Help on outbound floating rules
-
Hi everyone,
I've been reading a lot on the processing of floating rules now, but I can't seem to understand the behaviour I'm currently getting:
I wanted to create a country whitelist for outbound connections and created aliases using pfBlockerNG and GeoIP from maxmind.
Two things that made this a bit more complicated are:
- I wanted to use floating rules, because we have a lot of internal LAN segments, so adding specific block rules to the all internal interfaces is not an option.
- pfBlockerNG seems to create the GeoIP aliases as "URL Tables", and it seems that I have no way of joining these aliases together into a single alias, which would allow me to use a single rule like "block if destination not in <joined alias>"

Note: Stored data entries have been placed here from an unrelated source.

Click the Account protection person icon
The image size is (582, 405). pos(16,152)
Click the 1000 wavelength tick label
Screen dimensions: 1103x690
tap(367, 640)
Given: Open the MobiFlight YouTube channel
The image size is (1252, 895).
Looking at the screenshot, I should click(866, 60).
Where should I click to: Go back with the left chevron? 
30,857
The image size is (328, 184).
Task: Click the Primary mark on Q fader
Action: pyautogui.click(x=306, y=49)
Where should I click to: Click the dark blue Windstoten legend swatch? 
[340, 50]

My idea was to create a few 'out' rules on my WAN interface "INET" with "quick" off (so last match wins), and reject or block everything first, and then pass a packet when its destination is in any of the whitelists. This looks like so at the end of my floating rule tab:
What I don't get: as soon as I enable the rules, I can't reach some hosts that are definitely in one of the lists. Even more, as soon as I just enable any of the "pass" rules it starts blocking connections and I really don't see how a "pass" rule should ever do this.Could anybody give me the missing details why this behaves so strangely?
Best regards, Rainer
-
@rvjr I don't have an answer offhand, but get the output of "pfctl -sr" that gives you the exact ordering and "quickness" of the rules after application. That makes it easier to understand what is happening (at least for me).
pfSense docs talk about the order in which rules are applied; you have floating rules (applied to one or more interface, in or out or in/out), interface group rules and interface rules. I don't recall what is first/what is last, hence output of pfctl -sr definitely tells you.

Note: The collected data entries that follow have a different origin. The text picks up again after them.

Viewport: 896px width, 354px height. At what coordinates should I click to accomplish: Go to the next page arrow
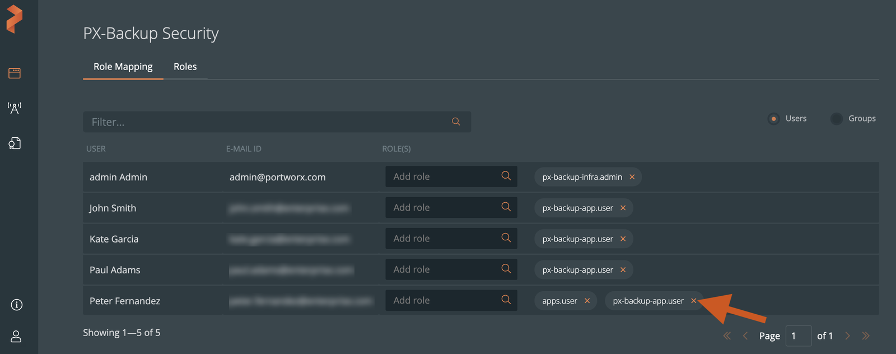[x=848, y=336]
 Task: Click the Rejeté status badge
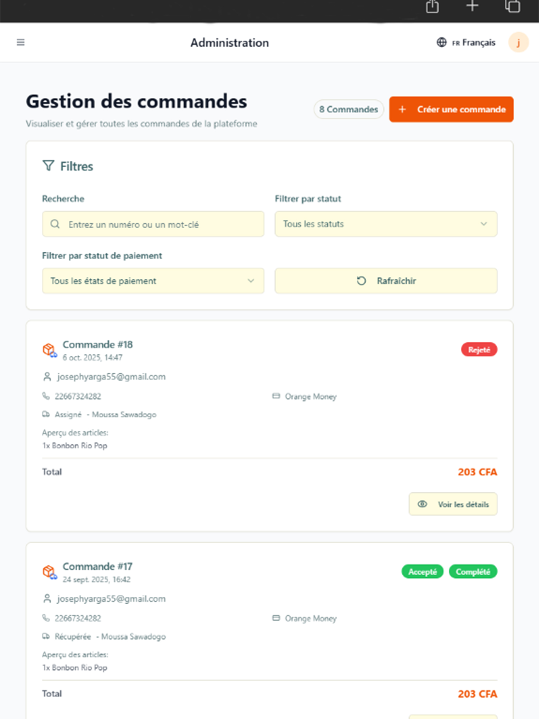[x=479, y=349]
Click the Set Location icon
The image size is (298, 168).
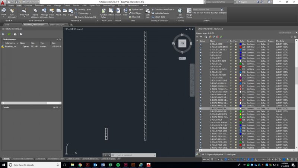pyautogui.click(x=180, y=12)

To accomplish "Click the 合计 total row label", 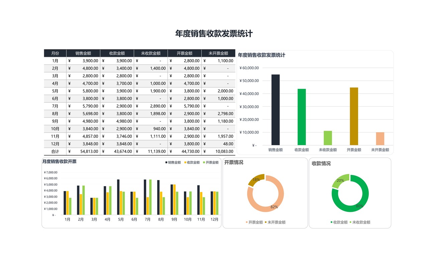I will tap(55, 151).
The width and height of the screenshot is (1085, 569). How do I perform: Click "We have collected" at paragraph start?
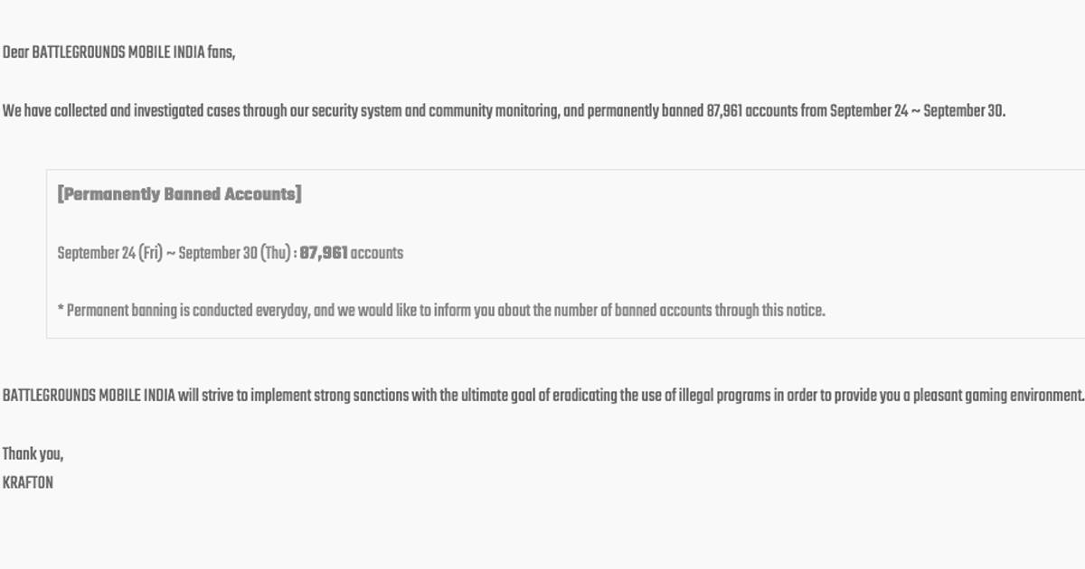[54, 112]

If floating rules are applied to an interface, say WAN, before the WAN specific rules and you don't have quick on the floating rules, then the floating rules will evalute first, but then the WAN specific rules will also be evaluated and possibly take precedence.
-
Hi @mer, thanks for the suggestion. I didn't get time to try it out, but now I found that 'pfctl -sr' just says 'pfctl: /dev/pf: Permission denied'. I just executed it as admin logged in via SSH, correct?
-
@rvjr I think that should work as ssh. I've done it via GUI, diagnostics, command prompt stuff.
-
Ok, finally got 'pfctl' working using 'sudo', after installing the corresponding package. I did not dig down into the problem with the rules, but I found another simpler solution: upgrading to the -devel package of pfBlockerNg allows to define combined aliases as described here: https://forums.unraid.net/topic/89659-guide-how-to-allowblock-multi-pfblockerng-geoip-lists-in-pfsense/?do=findComment&comment=984000
I could simply create a single alias and add a negated filter against it to the floating rules tab. This basically solves my problem in a much more elegant way for now. But I'll definitely keep 'pfctl -sr' in mind for debugging rules again if I need it.
Thanks @mer !
-
@rvjr Floating rules outbound on a WAN interface do not work like you may expect. By default they add a "reply-to" to the underlying pf rule which directs returning traffic (traffic which matches the state created by the rule) to the gateway of the WAN interface. Whether this makes sense depends on what your network and destination is like upstream from your WAN interface. You say you lose connectivity for "some hosts" on your whitelist, and I wonder whether the hosts which do work were already passed by an earlier rule, because for the reason I described, you may not receive the reply traffic to traffic which matches a floating 'out' rule.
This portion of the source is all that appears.